While running Glue I see these arguments passed to job:
{
'job_bookmark_option': 'job-bookmark-disable',
'job_bookmark_from': None,
'job_bookmark_to': None,
'JOB_ID': 'j_c8afc16edb1420c2fb878249843e27280db60efcd37b4f6c7c469c4a55a1b5bd',
'JOB_RUN_ID': 'jr_d74caf9a56f744d09ac4d7fd076caa3d8da3cbc5d58f925ea532dc3c7dfcdf32',
'SECURITY_CONFIGURATION': None,
'encryption_type': None,
'enable_data_lineage': None,
'RedshiftTempDir': 's3://aws-glue-assets-myaccount-us-east-1/temporary/',
'TempDir': 's3://aws-glue-assets-myaccount-us-east-1/temporary/',
'JOB_NAME': 'my-job',
}
I spotted parameter called "enable_data_lineage" . For the next run I set this parameter to True, like this: "--enable-data-lineage true" in Job parameters section.
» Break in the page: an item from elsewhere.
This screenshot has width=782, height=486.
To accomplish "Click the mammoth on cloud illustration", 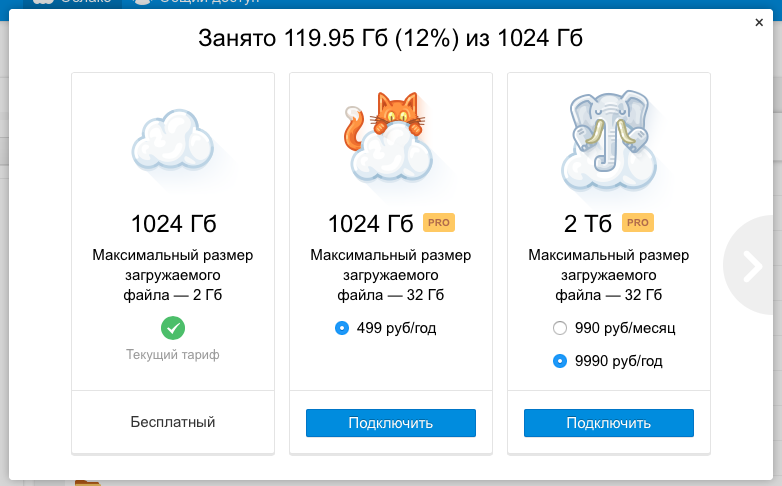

After this my job startup time jumped from 7 seconds to 3 min and 10 seconds. I went to logs to check what's going on and I spotted error messages like this:
2022-12-30 12:27:54,873 WARN [Thread-12] lineage.LineagePersistence$ (LineagePersistence.scala:isCatalogLineageSettingEnabled(99)): Exception occurred while getting catalog lineage settings, lineage for this job run will be disabled
com.amazonaws.services.lakeformation.model.InternalServiceException: Received an unexpected Content-Type: text/html', expected one of [application/json]. HTTP status code:503 (Service: AWSLakeFormation; Status Code: 500; Error Code: InternalServiceException; Request ID: ffe50f30-ec28-4648-814a-e267be0453da; Proxy: null)
I tried to search for documentation, but no luck..
How to properly set-up this feature? Is there any examples?